## To do:
From the material below, copy every line in which the word "input" occurs.

## Provided records:
= Beginning of Section =

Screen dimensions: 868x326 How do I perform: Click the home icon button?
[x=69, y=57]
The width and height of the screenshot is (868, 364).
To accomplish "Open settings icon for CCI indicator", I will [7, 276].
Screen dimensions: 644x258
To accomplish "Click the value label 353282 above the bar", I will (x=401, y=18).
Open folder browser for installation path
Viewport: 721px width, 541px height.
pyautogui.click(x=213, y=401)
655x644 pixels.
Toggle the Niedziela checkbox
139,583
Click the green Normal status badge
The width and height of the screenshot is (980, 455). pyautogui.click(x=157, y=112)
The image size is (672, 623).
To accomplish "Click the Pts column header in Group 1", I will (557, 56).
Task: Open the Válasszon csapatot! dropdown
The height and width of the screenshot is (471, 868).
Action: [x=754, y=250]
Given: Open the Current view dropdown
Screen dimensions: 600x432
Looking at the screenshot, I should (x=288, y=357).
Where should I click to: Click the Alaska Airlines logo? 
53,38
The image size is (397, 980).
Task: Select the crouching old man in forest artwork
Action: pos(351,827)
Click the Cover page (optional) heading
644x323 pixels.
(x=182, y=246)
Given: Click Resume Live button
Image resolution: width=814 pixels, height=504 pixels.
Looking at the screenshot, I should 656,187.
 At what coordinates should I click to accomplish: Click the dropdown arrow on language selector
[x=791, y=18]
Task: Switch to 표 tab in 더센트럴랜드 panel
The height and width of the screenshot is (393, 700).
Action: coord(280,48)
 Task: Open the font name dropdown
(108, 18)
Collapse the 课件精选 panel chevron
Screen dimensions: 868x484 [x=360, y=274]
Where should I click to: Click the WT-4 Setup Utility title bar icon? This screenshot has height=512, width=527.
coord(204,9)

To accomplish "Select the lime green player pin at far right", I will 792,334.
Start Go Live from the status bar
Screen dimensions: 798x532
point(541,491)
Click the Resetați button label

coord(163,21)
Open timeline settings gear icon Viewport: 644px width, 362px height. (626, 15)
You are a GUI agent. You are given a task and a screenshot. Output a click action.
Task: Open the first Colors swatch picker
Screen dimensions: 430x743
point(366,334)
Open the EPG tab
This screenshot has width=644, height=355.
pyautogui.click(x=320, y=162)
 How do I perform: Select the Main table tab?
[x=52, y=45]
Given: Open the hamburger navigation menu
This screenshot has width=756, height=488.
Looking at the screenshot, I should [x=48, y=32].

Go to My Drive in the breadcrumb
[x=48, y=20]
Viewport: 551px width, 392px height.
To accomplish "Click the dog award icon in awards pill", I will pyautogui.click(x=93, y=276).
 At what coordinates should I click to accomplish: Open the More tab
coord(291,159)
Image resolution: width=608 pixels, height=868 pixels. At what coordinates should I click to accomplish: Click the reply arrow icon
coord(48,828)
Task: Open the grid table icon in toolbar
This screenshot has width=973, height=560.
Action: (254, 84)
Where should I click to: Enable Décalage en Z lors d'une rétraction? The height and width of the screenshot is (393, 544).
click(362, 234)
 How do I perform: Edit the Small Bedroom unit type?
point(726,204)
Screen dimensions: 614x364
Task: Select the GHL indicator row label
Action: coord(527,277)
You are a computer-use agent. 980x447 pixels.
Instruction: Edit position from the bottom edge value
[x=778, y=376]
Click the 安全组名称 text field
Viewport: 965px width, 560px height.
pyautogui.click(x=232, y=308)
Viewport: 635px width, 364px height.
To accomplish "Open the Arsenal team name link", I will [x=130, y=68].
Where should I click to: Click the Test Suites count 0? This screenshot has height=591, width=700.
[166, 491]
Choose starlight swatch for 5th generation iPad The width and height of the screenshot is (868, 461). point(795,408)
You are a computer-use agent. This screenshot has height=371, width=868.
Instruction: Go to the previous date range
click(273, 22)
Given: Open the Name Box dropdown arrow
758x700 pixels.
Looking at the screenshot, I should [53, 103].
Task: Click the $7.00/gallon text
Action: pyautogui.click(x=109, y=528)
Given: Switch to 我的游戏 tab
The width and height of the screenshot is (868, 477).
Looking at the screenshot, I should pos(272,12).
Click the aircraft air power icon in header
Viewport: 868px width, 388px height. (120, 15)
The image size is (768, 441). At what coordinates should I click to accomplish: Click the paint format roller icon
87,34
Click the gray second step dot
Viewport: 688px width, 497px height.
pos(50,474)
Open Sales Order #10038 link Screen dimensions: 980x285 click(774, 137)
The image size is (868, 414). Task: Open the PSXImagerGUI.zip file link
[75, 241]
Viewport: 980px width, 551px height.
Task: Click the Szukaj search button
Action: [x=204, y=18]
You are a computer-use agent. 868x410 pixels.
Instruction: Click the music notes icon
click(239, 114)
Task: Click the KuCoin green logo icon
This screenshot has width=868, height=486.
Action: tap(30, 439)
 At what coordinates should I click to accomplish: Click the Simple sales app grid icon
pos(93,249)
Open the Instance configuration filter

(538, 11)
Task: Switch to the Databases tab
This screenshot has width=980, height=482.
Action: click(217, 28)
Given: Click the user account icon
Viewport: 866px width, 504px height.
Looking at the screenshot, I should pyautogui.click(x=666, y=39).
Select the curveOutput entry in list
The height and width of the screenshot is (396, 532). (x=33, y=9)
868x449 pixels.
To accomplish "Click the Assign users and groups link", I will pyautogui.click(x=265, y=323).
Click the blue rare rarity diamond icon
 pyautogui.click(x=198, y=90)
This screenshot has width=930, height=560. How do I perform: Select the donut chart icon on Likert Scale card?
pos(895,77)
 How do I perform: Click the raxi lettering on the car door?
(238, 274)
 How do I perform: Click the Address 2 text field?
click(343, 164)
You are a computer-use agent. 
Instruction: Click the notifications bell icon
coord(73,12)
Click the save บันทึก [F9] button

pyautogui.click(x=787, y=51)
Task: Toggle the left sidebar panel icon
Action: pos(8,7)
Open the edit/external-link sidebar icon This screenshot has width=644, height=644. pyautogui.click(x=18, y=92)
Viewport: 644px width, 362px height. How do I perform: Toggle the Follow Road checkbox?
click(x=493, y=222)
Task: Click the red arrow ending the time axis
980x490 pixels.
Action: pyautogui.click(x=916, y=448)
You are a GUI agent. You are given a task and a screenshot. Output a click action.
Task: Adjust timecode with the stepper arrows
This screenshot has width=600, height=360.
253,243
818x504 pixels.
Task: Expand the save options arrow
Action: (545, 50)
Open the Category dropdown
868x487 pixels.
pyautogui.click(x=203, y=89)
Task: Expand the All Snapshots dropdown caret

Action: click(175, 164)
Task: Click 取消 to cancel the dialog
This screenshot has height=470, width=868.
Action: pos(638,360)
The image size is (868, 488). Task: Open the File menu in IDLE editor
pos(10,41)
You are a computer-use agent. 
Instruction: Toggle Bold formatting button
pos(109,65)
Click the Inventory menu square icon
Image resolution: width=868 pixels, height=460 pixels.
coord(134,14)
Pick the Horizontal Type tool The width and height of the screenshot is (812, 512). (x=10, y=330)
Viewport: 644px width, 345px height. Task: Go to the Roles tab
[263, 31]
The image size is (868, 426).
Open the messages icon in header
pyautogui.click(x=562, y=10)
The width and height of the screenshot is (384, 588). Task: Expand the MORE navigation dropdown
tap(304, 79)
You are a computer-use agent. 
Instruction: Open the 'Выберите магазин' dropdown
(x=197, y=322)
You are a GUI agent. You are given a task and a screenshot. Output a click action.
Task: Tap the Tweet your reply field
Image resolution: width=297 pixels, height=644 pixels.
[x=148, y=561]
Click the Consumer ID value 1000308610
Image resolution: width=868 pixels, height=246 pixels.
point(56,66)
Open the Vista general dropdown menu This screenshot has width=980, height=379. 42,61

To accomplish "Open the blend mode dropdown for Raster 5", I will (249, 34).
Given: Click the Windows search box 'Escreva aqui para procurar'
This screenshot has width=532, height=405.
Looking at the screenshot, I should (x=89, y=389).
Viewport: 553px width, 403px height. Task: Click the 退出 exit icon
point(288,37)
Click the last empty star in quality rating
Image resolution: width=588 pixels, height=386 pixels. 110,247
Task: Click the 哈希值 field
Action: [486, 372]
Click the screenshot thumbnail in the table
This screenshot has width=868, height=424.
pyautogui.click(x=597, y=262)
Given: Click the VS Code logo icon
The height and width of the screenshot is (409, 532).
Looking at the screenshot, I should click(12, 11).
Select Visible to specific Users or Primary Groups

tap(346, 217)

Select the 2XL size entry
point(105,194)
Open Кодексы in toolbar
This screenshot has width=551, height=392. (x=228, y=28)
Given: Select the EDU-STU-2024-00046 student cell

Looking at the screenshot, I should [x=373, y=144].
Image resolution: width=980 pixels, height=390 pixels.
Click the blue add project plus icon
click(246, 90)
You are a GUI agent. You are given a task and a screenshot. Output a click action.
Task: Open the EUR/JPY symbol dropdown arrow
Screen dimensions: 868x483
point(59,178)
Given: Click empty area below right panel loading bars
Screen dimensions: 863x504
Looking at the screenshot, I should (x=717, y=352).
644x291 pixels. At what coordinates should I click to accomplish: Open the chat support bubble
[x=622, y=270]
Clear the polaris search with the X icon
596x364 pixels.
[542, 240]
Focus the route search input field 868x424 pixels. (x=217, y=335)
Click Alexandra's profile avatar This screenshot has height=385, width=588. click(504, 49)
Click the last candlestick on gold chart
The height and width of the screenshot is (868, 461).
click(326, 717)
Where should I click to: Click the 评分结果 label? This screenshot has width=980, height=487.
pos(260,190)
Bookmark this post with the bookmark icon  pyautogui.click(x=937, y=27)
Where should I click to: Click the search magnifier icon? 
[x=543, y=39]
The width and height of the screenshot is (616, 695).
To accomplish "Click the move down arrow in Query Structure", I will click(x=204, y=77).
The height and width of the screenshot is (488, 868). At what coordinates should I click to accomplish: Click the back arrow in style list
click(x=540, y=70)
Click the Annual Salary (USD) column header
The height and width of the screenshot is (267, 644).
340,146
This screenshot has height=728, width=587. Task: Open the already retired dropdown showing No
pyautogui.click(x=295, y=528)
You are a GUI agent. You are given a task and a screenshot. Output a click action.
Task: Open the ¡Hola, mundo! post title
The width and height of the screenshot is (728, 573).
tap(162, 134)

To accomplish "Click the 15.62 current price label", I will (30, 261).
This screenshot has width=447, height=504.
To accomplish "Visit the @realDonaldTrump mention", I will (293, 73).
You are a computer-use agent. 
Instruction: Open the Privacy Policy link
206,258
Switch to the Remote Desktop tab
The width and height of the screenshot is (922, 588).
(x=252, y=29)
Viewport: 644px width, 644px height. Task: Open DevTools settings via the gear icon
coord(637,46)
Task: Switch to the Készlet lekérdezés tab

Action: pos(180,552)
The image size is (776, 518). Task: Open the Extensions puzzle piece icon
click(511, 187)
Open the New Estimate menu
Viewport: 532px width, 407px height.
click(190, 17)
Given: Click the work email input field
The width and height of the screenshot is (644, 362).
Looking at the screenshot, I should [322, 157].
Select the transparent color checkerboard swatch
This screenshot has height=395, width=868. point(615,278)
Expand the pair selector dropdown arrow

= End of Section =

## Exercise result:
Focus the route search input field 868x424 pixels. (x=217, y=335)
Given: Click the work email input field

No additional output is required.